Experimental setup and film characteriization. (a) High resolution transmission electron micrograph of the plan view of the initial as-grown TiN film showing the polycrystalline structure, which is distinctly visible in the top-left corner inset in the image. The full size of the inset image is 20\(\times\)20 \(\text {nm}^2\). (b) Histogram of the crystallite size distribution (the sampling number is 500). Note that the histogram is slightly asymmetric. The solid green and black curves represent the best fits by Gaussian and log-normal distribution functions, respectively. Gaussian distribution yields the average of the crystallite size of 4.9 nm with the standard deviation of 1.3 nm. Log-normal distribution produces 4.8 nm for the median crystalline size and 1.3 for geometric standard deviation. (c) Transmission electron-diffraction pattern of the film. The rings are characteristic to polycrystalline structures and correspond to fully stoichoimetric composition of the TiN film, while the point reflexes comprising a square array correspond to the crystalline lattice of the Si-substrate. (d) The layout of the sample prepared by the conventional UV lithography and plasma etching and displaying arrangement of the sputtered gold pads. The numbers mark contact pads. (e) Optical image of the part of TiN film (dark) with gold pads (yellow) between which the complex conductivity is measured.

Results

Temperature dependencies of the resistance per square, \(R_{{\square }}(T)\), are shown in Fig. 2 and plotted in a log–log scale spanning the window over four decades in temperature.

Figure 2

Superconductor–insulator transition. (a) Evolution of the representative TiN film from superconducting to insulating behavior. The initially superconducting films cross over to an insulator after heating to 600 K. After thermal evaporation of gold electrodes and decreasing distance between contacts from 2.5 mm to 50 \(\mu\)m, the insulating upturn slightly flattens. (b) The SIT in the NbTiN films. The changes of thickness (samples N1, N2, N3) and stoichiometry (samples UofC and N1) lead to changes of critical temperatures. The films are driven across the SIT by varying magnetic field. Note that superconducting samples saturate to metallic behavior at the lowest temperatures that correspond Bose-metallic behaviour¹⁷. (c) The magnetic field-induced SIT in NbTiN films for different samples at temperature of 200 mK.

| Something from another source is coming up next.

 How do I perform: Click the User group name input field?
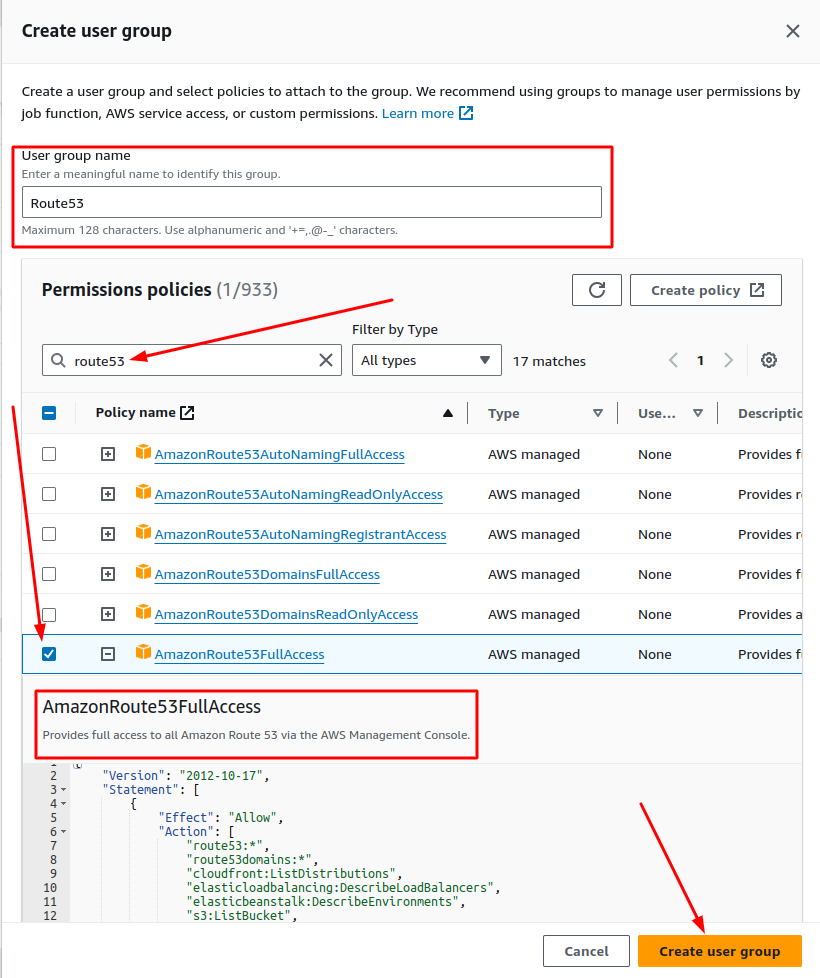(x=312, y=202)
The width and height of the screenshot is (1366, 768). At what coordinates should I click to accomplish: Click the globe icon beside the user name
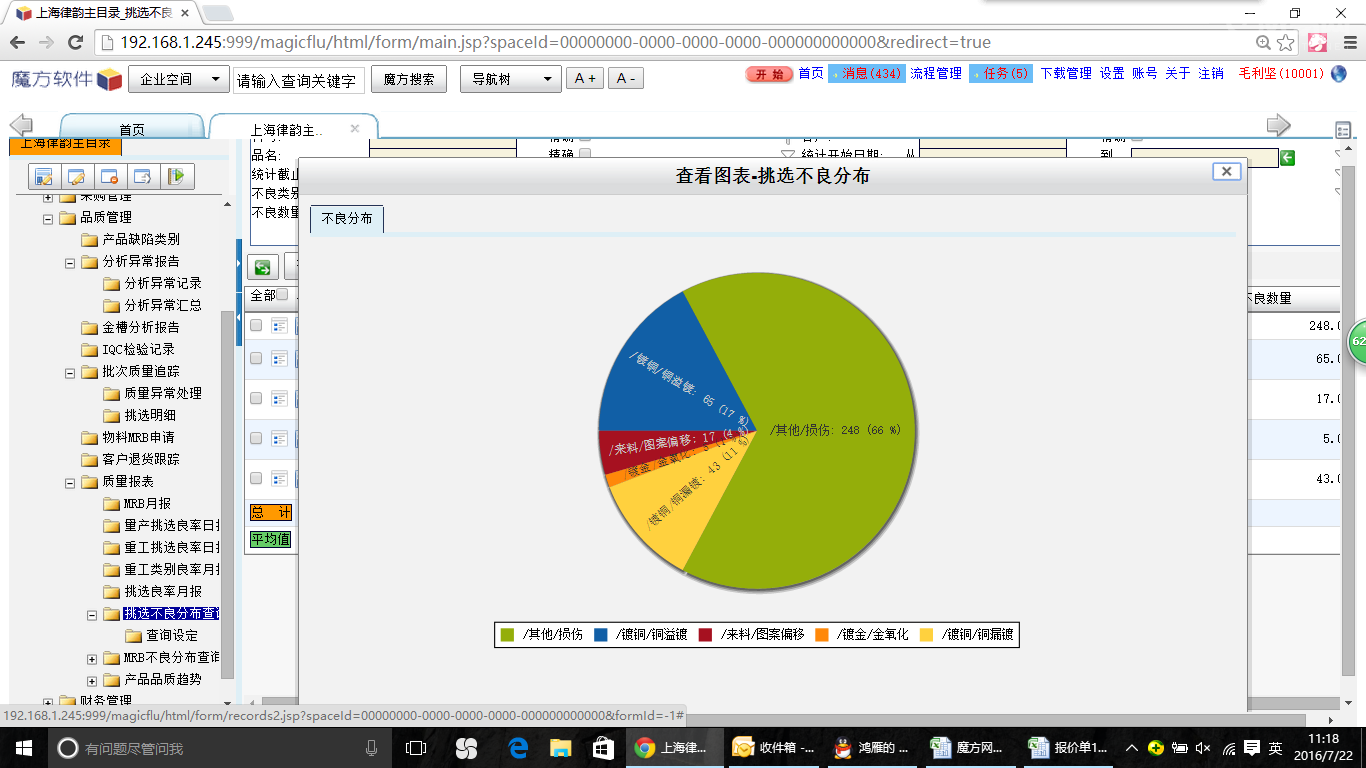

The evolution of \(R_{{\square }}(T)\) for a representative TiN film across the superconductor-to-insulator transition is shown in Fig. 2a. The initial film is a superconductor. After heating, See Supplementary Information (SI), it becomes an insulator. The strength of the insulating behavior depends on the distance between electrodes. As demonstrated in⁴ superinsulating properties develop in full power only in the systems which are large enough to accommodate fully strained Polyakov’s electric strings confining the free motion of Cooper pairs. Therefore, decreasing the distance between electrodes, i.e., decreasing the system’s effective size, suppresses its superinsulating properties as has been indeed observed experimentally in NbTiN films^8,15.

The NbTiN films exhibit a slightly different behaviour. Upon cooling down in the zero magnetic field, all NbTiN films undergo the superconducting transition which manifests via a severe resistance drop, see Fig. 2b. However, upon cooling, the resistance of all samples demonstrates the Bose-metallic saturation with the decreasing T well below the superconducting transition temperature, \(T_{\mathrm c}\), which is determined by the inflection point of \(R_{{\square }}(T)\). For the most disordered sample, this precedes the point at which the global phase coherence and, therefore, the zero resistivity set in¹⁶. Instead, with the decreasing film thickness (and increasing disorder), the spatial fluctuations of the superconducting gap become increasingly important, stimulating the formation of the self-induced texture of superconducting islands immersed into a non-superconducting environment^4,5. The temperature \(T_{\mathrm c}\) decreases with the decreasing film thickness and the consequent increase of the sheet resistance. In the magnetic field, in all the NbTiN films the magnetic field induced SIT is observed illustrated by the resistance growth in Fig. 2c. Moreover, samples U, N1 and N2 exhibit hyperactivated critical temperature dependencies below 300 mK.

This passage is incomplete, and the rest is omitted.